Thanks salmore. Could you tell me what volt readings did You have on running engine before and after rectifier replacement? I think it is dodgy battery anyway. Got my friends batt for couple of day will give it a test...
Before replacement running showed about 13.4 off showed about 11.3 or so and sometimes as low as 10.9. About a week before rectifier replacement while riding it went super wonky and started showing about 15.9 all of a sudden and then just said 'hi'. Replaced with a new battery to not much resolution. After the rectifier replacement (about £40 new from eBay) now off shows about 12.0 (which is odd as rectifier does not or should not affect it before you turn it on) and running about 13.7or 13.8. Also before I had to have the battery on trickle charger every 2nd day. Now I have not charged it for a good 3 months and same voltage still even though I only commute on it 5 miles so no long rides to give the battery a good charge. The battery I got is an mbatt gel type. Hope this helps. Note that if the rectifier is fried there could be a good reason for it which might be worth finding out before frying another one. For example when I replaced mine found oily water in one of the connectors... Turned out at some point must have been a hose leaking which was replaced but no one thought to check if any leftover water was anywhere -_-. Also point wanted to make was that i got an electric tester and tested my rectifier as per some YouTube videos to see if it is messed up and all reading showed up fine... Was not going to replace it... But already ordered a new one so thought what the heck... Turns out you cannot always test a rectifier as it could be a fault which appears only under load... Anyways chances are you've never had it replaced and these bikes were last made a while ago so guessing yours is at least 7 years old. Definitely worth replacing as they don't cost a lot. Maybe worth testing your stator as well just in case to make sure there is no surges or leaks of power to the case. Let me know how you get on
The stator has been tested and no problems at all. Now I have installed batt from my friend guess what? Starts OK every time. I kept it with ignition on for a good couple of minutes still fires up. The reading when running is constant 13,6 13.7 v. And finally I have charged the crappy one over night and it died after couple of starts. Will go for really good battery(my friends is some no name one) and should sort it out. If problem persist will get a new recto.

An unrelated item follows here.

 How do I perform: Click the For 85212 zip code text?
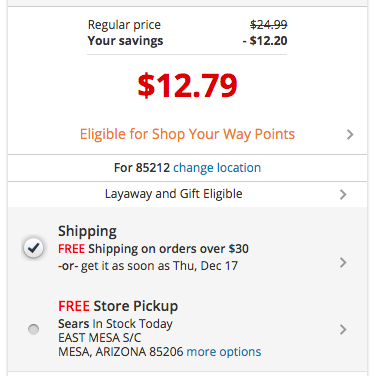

Cheers anyway
Cool. Glad that's what it was. Although keep in mind that there might be a reason the old battery went down to hell. That reason might be a chappy battery which has outlived it's life or a failing rectifier which ruined it. Keep in mind that the symptom is not always the issue might be a good idea to replace the rectifier anyways just in case so that you don't have to go get a new battery in a month again, especially as I think the batteries are more expensive that the rectifiers good luck
The reason for the battery confusion was first the old battery was 7 years old and second the previous owner kept it i n garage for couple of months without charging.... Then was surprised after replacing for the "new " one. Of course will buy the rectifier as a precaution. Exactly the same as ignition stick coils in my old boxer BMW (recommendation from the manufacturer)
Hi just an update fitted new Yuasa yesterday. Dash shows 12.5v when ignition on. Cranks well and charging voltage is 13.6 constant. Looks like it was the battery. I am going to keep secondary earth on anyway.